■ УСЛОВИЕ ЗАДАНИЯ: Можете перепечатать из эссе о Галиче отрывок, начиная со слов «Галич. Последняя песня.» и заканчивая словами «то, что чужой.»?

■ ЦИТИРУЕМЫЙ ОТРЫВОК:
Галич. Последняя песня. Образный смысл.

С. Воложин

Галич. Последняя песня

Образный смысл

Идейно своим он нравится за то, что он свой. Идейно чужим – наоборот – за то, что чужой.

 

Почему мы не любили Галича

Я примазываюсь: мы. Мне был 31 год, когда меня, провинциала, приобщила к авторской песне моя будущая жена. Это в её компании не любили Галича. Я потом осознал, почему. – Сказать? – Скажу иносказательно, словами моей же жены, которую я увёз из её дома, женившись, - увёз от её поющей компании, туда, где жил я, в Литву. А она тосковала по дому, маме и друзьям и тянула меня перебраться к ним, туда. Тут, мол, мало советской власти. – Так вот Галич по её понятию был против советской власти. А всё движение КСП (Клубы Самодеятельной Песни) было, по её словам, расколото на сторонников Галича (меньшинство) и сторонников Окуджавы (большинство).

Есть понятная неприязнь к политизированности. Она глупа чаще всего. Ограничена, чёрно-бела и т.д. и т.п. Но жена моя ничем таким не страдала. Скорее я, доосознававший за неё идейное значение авторских песен. Хоть и мне неприятно думать, что про меня могут думать, что я ограниченный.

Но “если б директором был я”, я б изменил Конституцию РФ и ввёл бы в неё национальную идею: безрелигиозный традиционализм. Ибо меня как-то коробит, когда, - руководствуясь, наверно, нынешней редакцией (В Российской Федерации признается идеологическое многообразие.), - на радио “Авторская песня” подряд без перерыва сперва поёт Галич “Последнюю песню” (1977), а следом Якушева “Вечер бродит…” (1960?). И от второй я обливаюсь слезами, потому что я предал покойную жену, надеявшуюся со мною переселиться в тундру или тайгу, чтоб быть подальше от этого “мало советской власти”, о чём и поёт, по большому счёту, Якушева. А от первой меня почему-то с души воротило (я впервые слышал эту песню).

■ ИСХОДНЫЕ ДАННЫЕ:
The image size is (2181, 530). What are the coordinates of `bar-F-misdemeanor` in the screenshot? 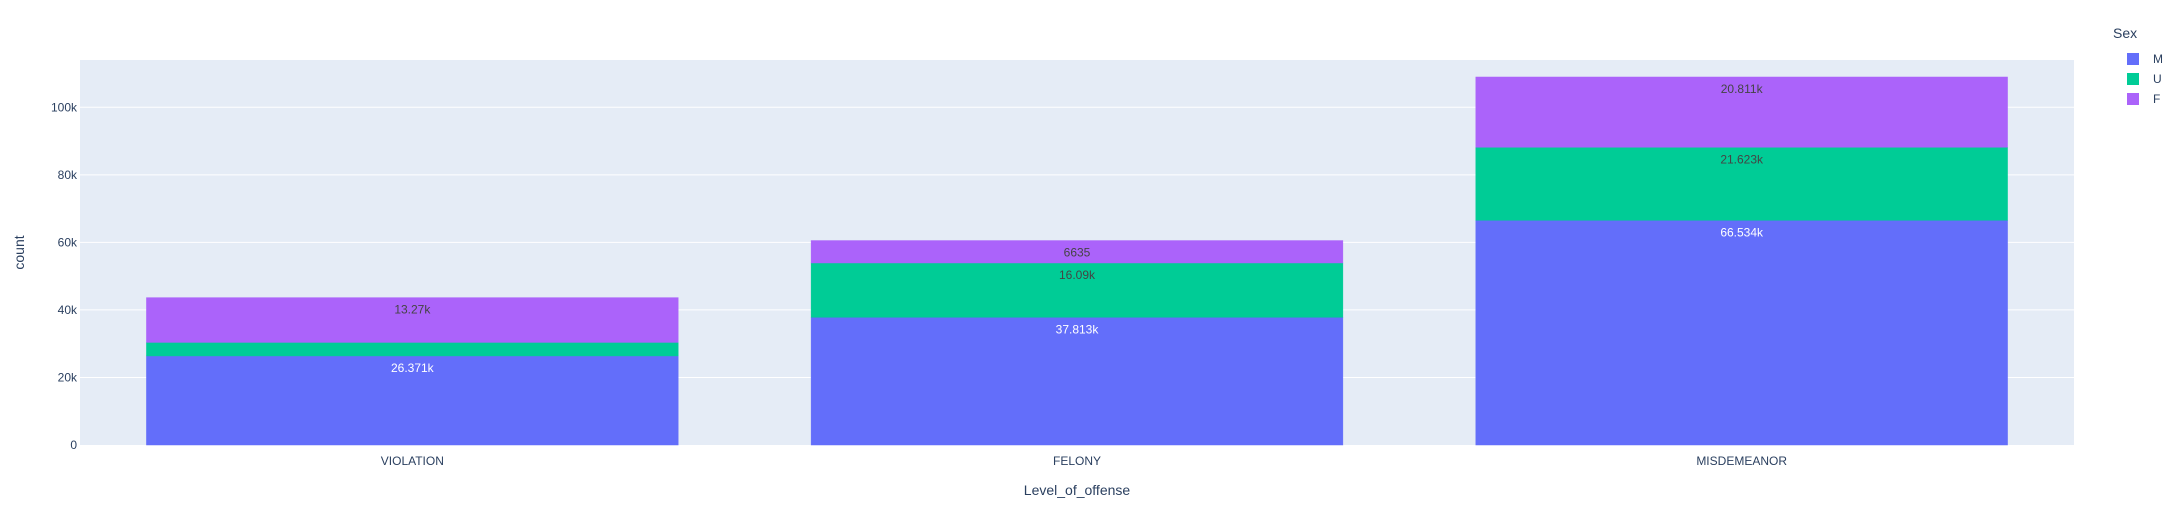 It's located at (1742, 112).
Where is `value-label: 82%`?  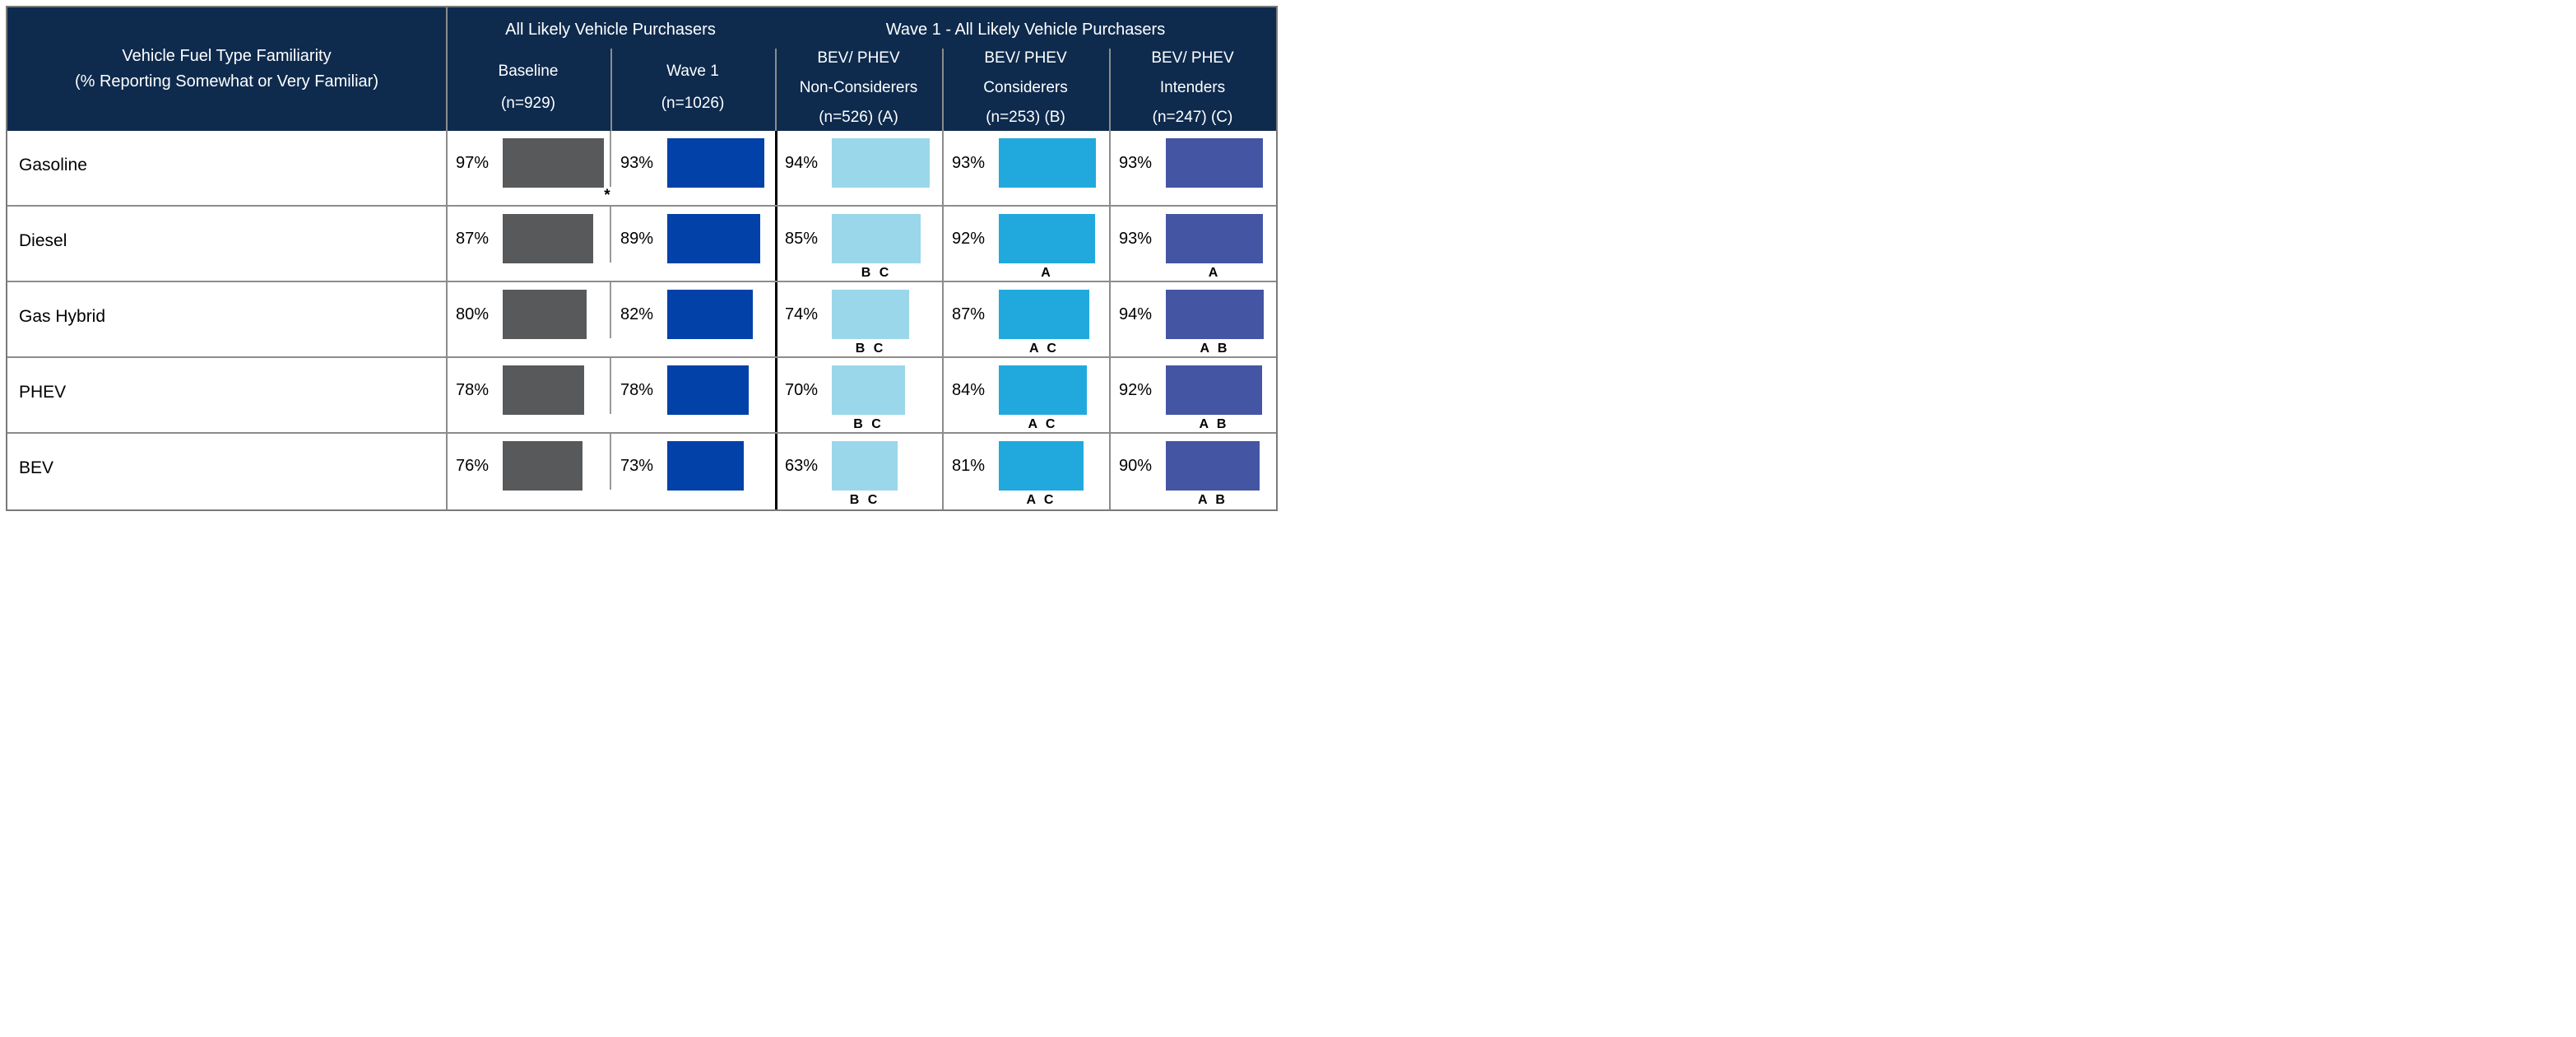 value-label: 82% is located at coordinates (637, 314).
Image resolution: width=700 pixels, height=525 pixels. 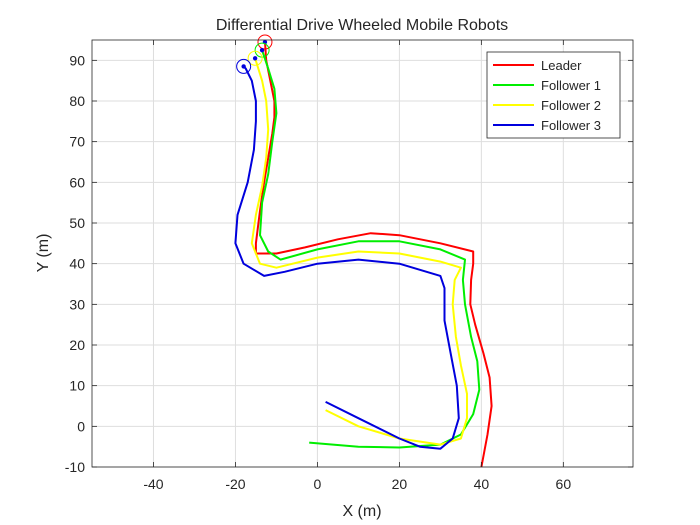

■ ВЫПОЛНЕННОЕ ЗАДАНИЕ:
Галич. Последняя песня. Образный смысл.

С. Воложин

Галич. Последняя песня

Образный смысл

Идейно своим он нравится за то, что он свой. Идейно чужим – наоборот – за то, что чужой.